Work instruction
Repeat, exactly as they appear, the lines from the one with "Viewport: 390px width, 273px" through the last line of the entries below, but none of the pictures.

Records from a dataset

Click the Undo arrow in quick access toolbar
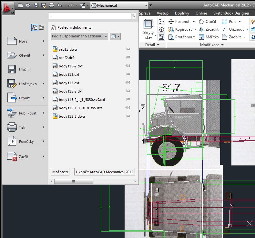tap(59, 5)
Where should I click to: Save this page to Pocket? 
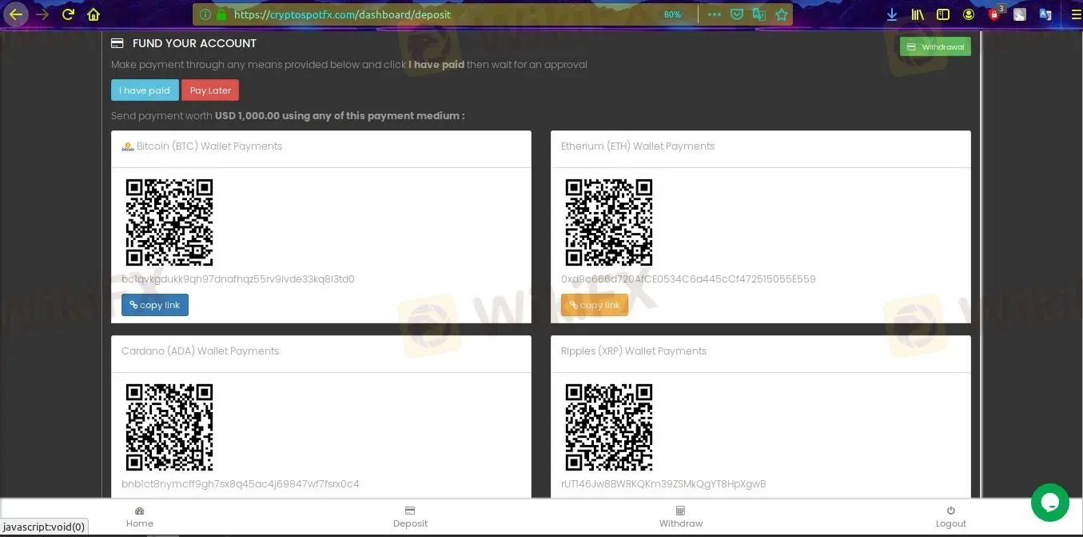coord(736,14)
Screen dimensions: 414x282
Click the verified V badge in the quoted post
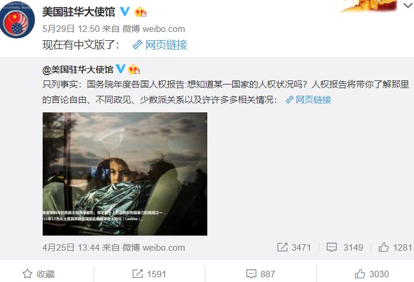tap(120, 69)
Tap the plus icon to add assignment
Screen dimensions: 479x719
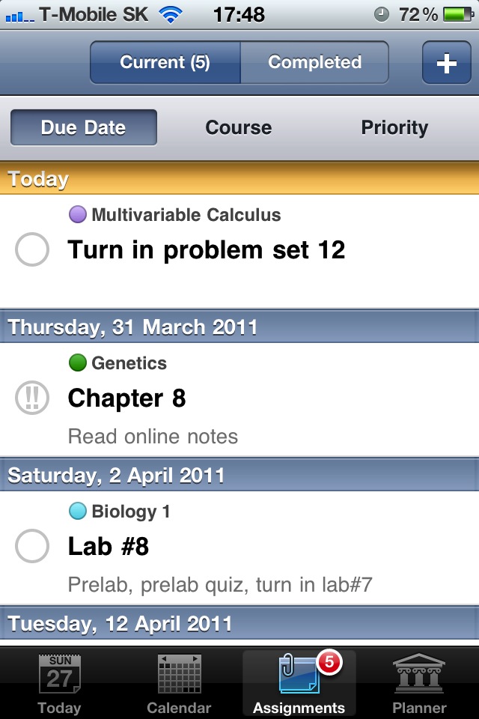446,63
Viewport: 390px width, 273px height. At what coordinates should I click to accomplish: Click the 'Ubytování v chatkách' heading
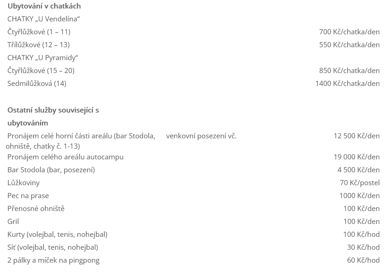44,6
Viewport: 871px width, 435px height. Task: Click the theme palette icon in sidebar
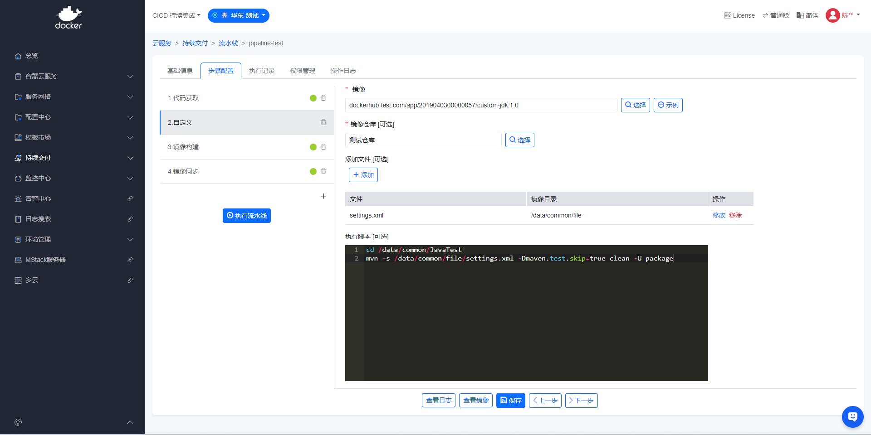[x=18, y=422]
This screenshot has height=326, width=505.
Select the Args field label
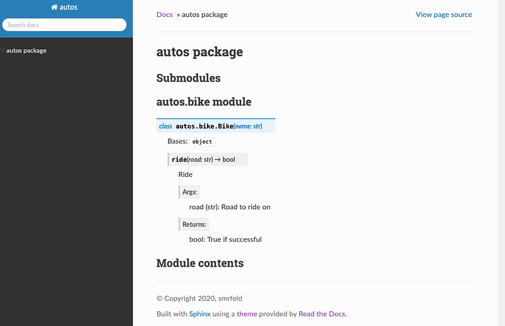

Solution to the exercise
Viewport: 390px width, 273px height. At what coordinates should I click to accomplish: Click the 'Ubytování v chatkách' heading
44,6
Viewport: 871px width, 435px height. Task: Click the theme palette icon in sidebar
[x=18, y=422]
This screenshot has height=326, width=505.
Select the Args field label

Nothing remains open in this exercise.